The improvement of streamed TV is bad news for literacy. As a knife needs whetting, reading takes practice. Losing the knack, we lose our taste for an activity. I’ve whip-smart younger relatives who never read books. Book-reading is so slow and lonely – fuddy-duddy really – poor old Uncle Carll. Their brains may acquire information faster than mine – they “get” things in an eyeblink – but at arraying and arranging ideas they’re less deft. An argument must be constructed with delicate care, like a house of cards.
Making with a camera is in some ways easier than making with words. The first challenge for a word-worker is to persuade the reader these characters are real. The fancy name for this trick is mimesis. Any character that feels concocted won’t move us: their problems aren’t mine.

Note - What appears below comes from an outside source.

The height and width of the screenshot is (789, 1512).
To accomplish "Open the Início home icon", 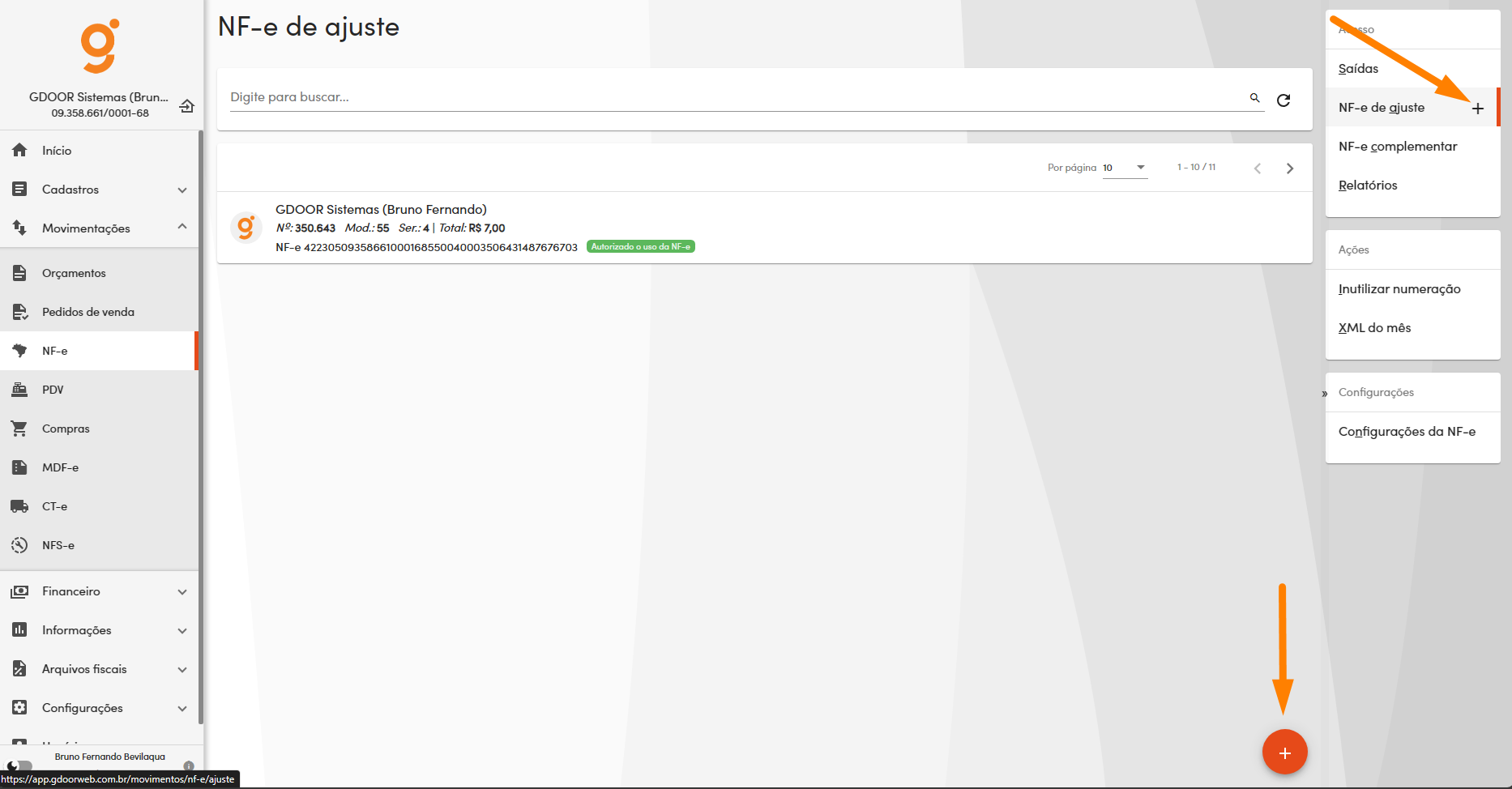I will click(x=19, y=151).
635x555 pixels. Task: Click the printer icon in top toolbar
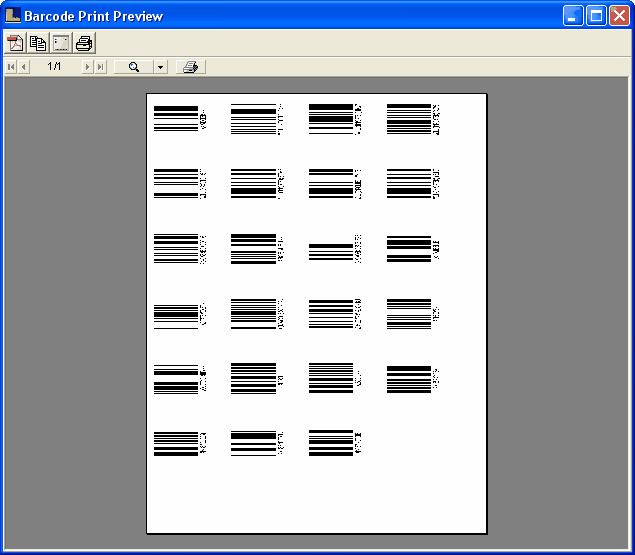tap(84, 43)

The actors on screen are actual (unless you’re watching a cartoon). I do not need to envision them, for there they are. When the scene is contemporary, both context and characters convince, as if we were voyeurs.
I avoid recommending TV shows because everybody does and a discussion devolves into likes and dislikes, away from ideas. I write so we can think together, not swap suggestions. That said, three recent series packed a wallop.
The second season of Wolf Hall implanted Thomas Cromwell and Henry VIII permanently in my imagination. (Mark Rylance, for my money, is our greatest living actor.) It also reminds us pungently of the perils of an imperious, impetuous, pompous autocrat.
The brief series Adolescence rips your heart out of its chest and squeezes it. Modernity has made childhood confoundingly complex. Back in my day who wondered, age thirteen, what it meant to be a man.
Breathlessly thrilling, The Pitt – which dramatizes a day in a city hospital’s E/R – makes me proud to be an American: what competence, caring, technical know-how! Heartening, when we need it.
We’re just catching up with The White Lotus. It’s weird, no?